[RECORD EXCERPTS — start]

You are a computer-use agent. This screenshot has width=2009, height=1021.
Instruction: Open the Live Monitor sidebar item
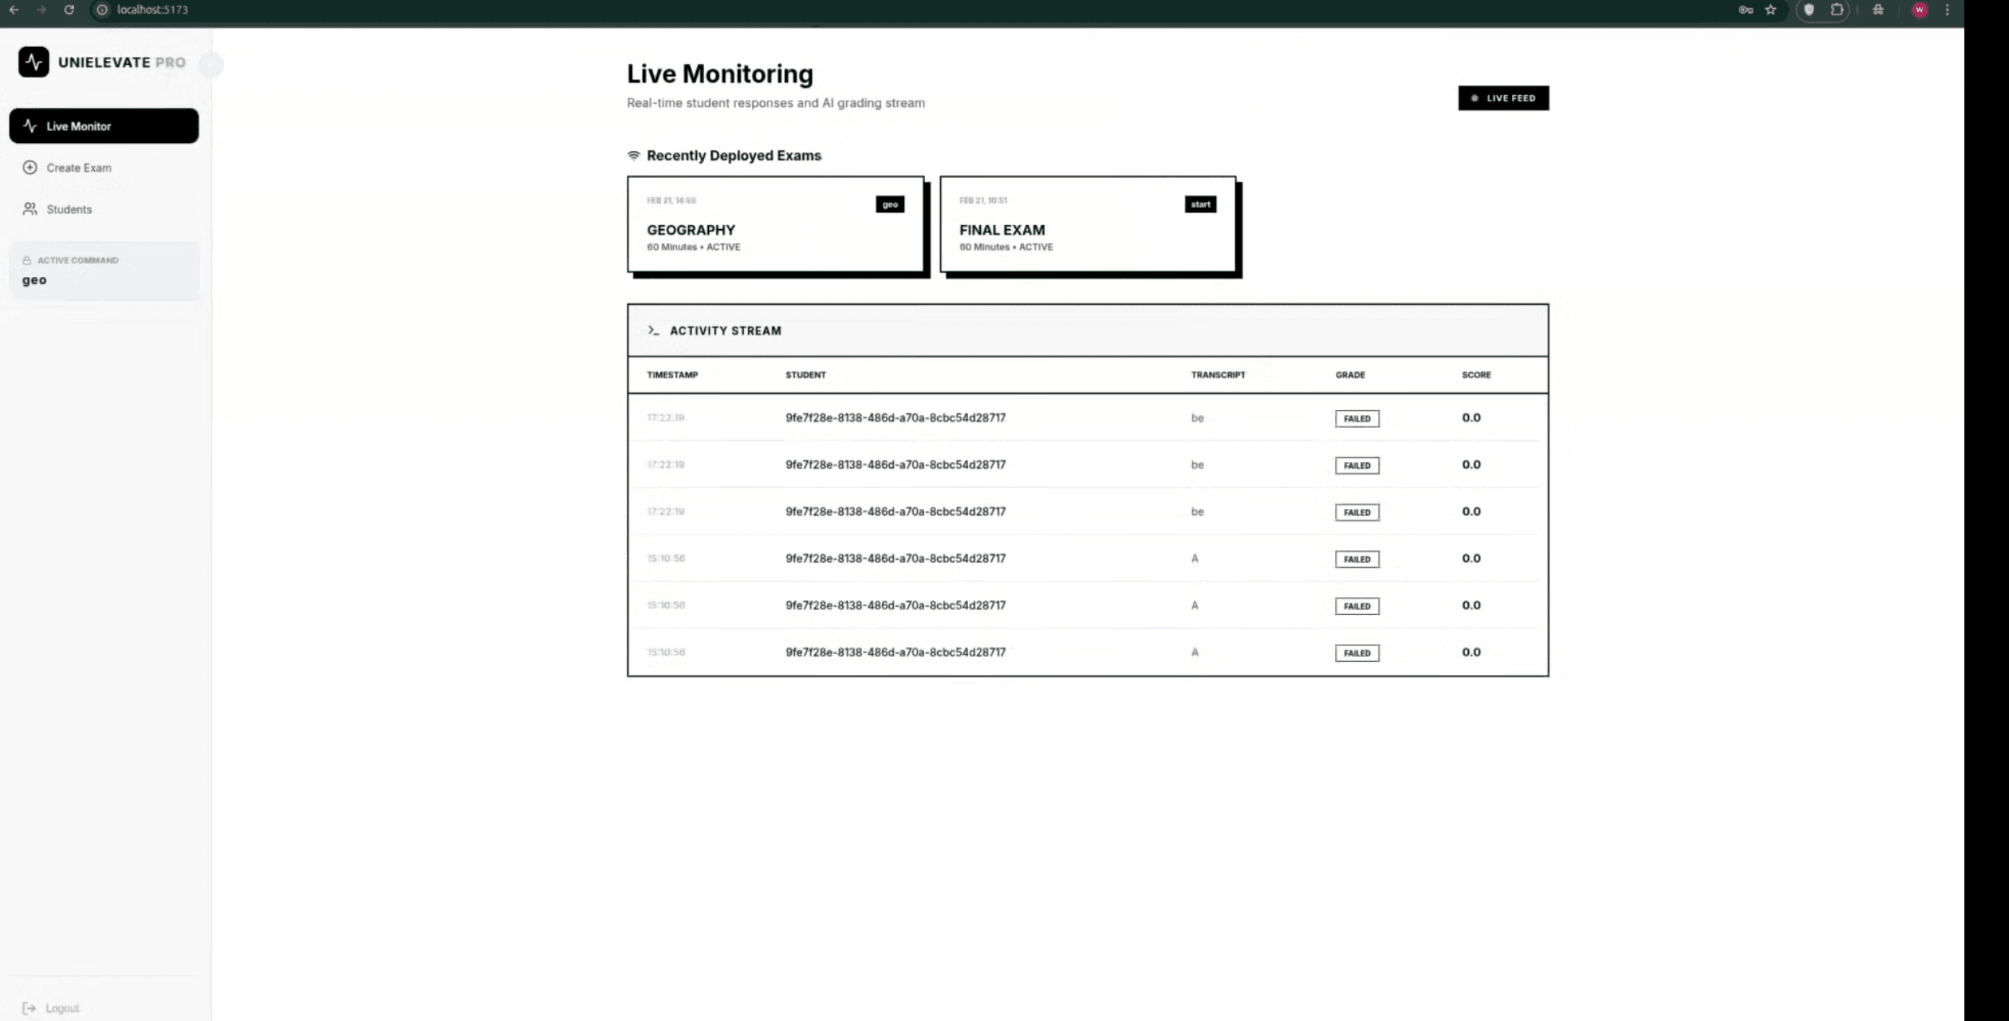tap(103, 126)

[RECORD EXCERPTS — finish]
[RECORD EXCERPTS — start]

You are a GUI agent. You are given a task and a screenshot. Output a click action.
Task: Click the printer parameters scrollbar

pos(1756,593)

[RECORD EXCERPTS — finish]
[RECORD EXCERPTS — start]

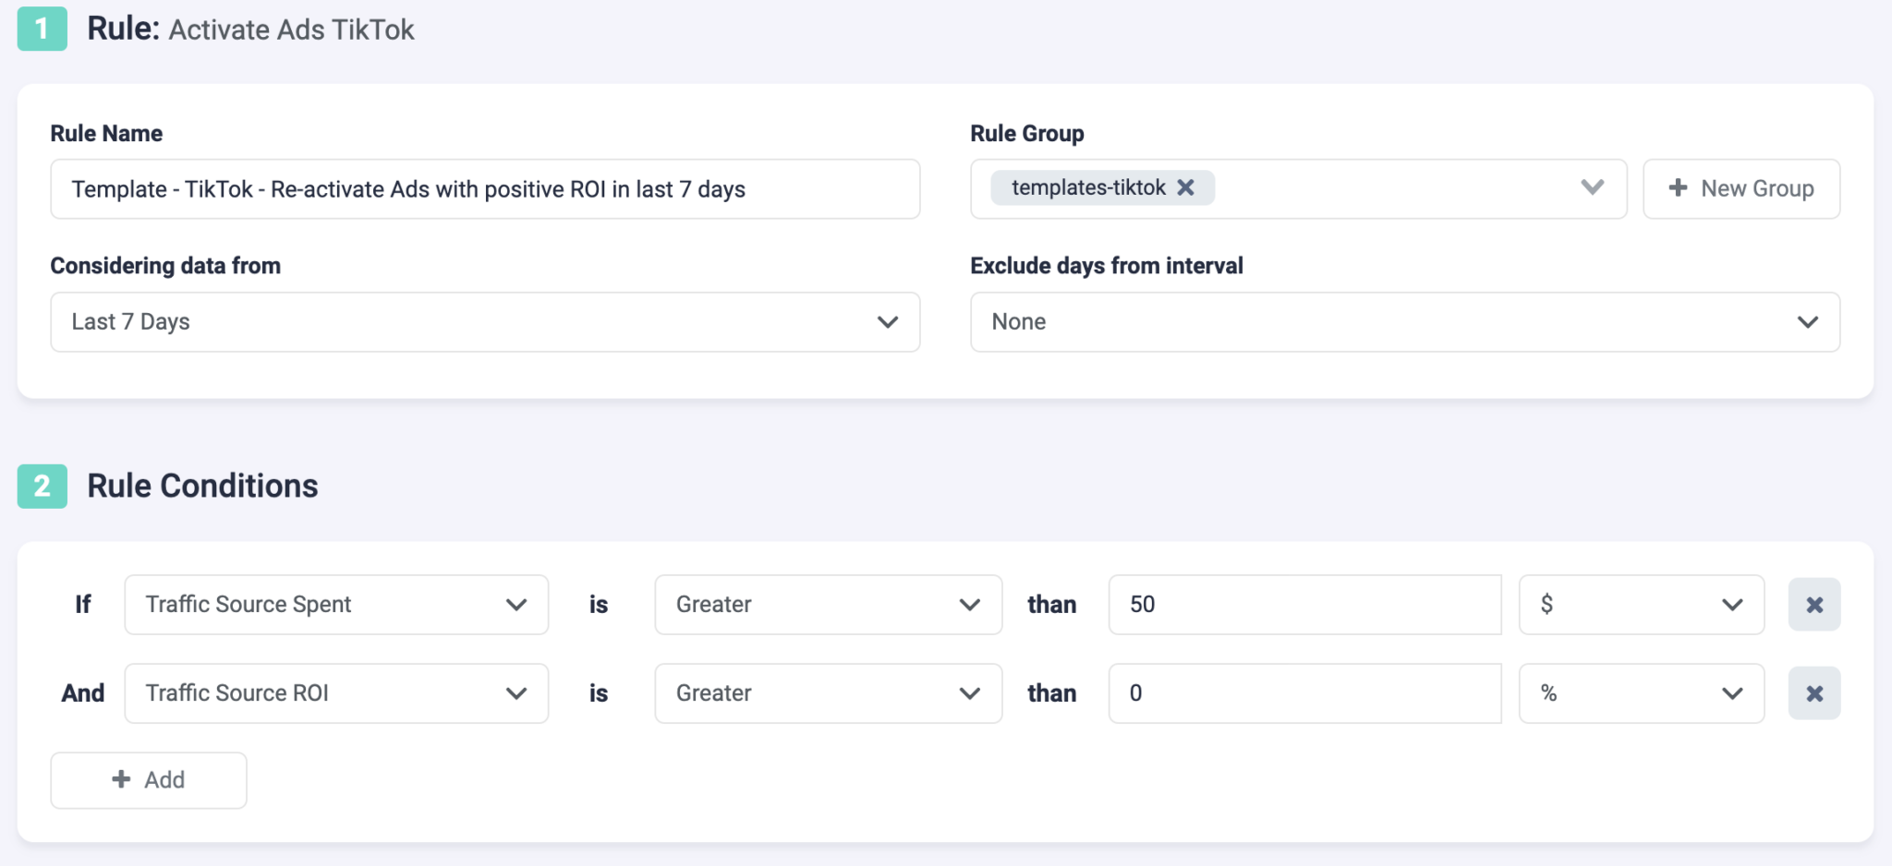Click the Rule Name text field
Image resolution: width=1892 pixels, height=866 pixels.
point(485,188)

[RECORD EXCERPTS — finish]

YOUR TASK ▸
Copy task for the entries above: every line with the string "agent".

EXPECTED OUTPUT ▸
You are a computer-use agent. This screenshot has width=2009, height=1021.
You are a GUI agent. You are given a task and a screenshot. Output a click action.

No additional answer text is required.